WRITTEN BY: MATT MAURER AND WHITNEY ABRAMS, MINDEN GROSS LLP

Many believe that obtaining a license from Health Canada to cultivate cannabis doubles as a license to print money. Indeed, the valuations being put forward by many cultivation applicants under the Access to Cannabis for Medical Purposes Regulations (“ACMPR”), who are seeking to raise capital are causing many in the industry to do a double take.

In the immediate, and possibly not so immediate future, demand may very well outstrip supply in a significant fashion. Some are predicting that every single gram produced in Canada for the considerable future will be sold. In fact, some industry experts such as Ranjeev Dhillon of Bennett Jones LLP believe the demand could go on for much longer. Mr. Dhillon recently expressed the view that based on current estimates of demand and subject to certain assumptions, it could be 8 – 10 years before supply catches up with demand in Canada.

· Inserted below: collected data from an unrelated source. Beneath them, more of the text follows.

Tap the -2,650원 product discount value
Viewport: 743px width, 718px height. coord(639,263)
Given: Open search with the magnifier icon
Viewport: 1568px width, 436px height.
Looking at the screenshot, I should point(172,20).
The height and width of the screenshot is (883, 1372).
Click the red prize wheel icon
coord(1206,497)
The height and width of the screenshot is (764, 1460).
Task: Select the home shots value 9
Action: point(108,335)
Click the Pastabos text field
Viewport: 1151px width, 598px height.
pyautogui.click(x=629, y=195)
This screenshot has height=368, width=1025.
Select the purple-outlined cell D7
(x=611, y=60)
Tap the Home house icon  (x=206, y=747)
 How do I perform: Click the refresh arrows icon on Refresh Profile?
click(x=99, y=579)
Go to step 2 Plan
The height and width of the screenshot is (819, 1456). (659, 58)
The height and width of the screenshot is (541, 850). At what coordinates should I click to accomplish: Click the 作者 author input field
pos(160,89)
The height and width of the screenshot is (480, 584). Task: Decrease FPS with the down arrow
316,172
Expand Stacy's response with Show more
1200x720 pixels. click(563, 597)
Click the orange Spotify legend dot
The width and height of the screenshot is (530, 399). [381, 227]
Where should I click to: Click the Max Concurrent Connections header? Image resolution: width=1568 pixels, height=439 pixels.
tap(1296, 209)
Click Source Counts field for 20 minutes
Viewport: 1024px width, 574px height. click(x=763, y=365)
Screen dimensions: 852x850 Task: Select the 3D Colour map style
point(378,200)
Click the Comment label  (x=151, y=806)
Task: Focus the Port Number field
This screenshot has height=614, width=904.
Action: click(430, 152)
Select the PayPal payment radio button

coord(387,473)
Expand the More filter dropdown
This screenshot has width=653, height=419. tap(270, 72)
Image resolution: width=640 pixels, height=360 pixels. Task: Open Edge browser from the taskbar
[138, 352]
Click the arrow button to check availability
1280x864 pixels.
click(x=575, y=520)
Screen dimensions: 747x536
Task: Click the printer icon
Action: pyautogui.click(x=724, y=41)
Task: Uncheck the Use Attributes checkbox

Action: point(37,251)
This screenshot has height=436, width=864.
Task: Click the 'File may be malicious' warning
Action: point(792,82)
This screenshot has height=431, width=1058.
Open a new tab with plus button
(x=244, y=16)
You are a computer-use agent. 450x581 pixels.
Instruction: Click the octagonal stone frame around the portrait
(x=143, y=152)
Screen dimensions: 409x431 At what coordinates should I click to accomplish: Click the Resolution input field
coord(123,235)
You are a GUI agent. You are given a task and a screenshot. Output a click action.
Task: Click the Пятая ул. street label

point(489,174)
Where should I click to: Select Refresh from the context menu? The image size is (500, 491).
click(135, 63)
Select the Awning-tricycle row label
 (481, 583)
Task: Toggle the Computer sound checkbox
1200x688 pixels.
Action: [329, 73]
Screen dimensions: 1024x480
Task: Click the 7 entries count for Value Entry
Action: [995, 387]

At some point though, things will come crashing back to earth. We don’t have to look much further than our neighbours to the South to see where we might be headed once supply catches, or surpasses, demand.

According to Forbes, wholesale cannabis prices in Colorado declined from $2,500 to $1,000 per pound in 2016. In Washington State, sale of dried flower plunged from $25 per gram in the summer of 2015 to just under $6 per gram by early 2017.

Producers who are looking to stay in the game long term will need a long term strategy. One strategy utilized in particular is to lower production costs so that survival will be possible when margins begin to shrink.

The ACMPR obligates licensed producers to produce, package, label and store cannabis indoors. Although outdoor growing is permitted for individuals growing cannabis for their own medical purposes, it is simply not an option for commercial growers.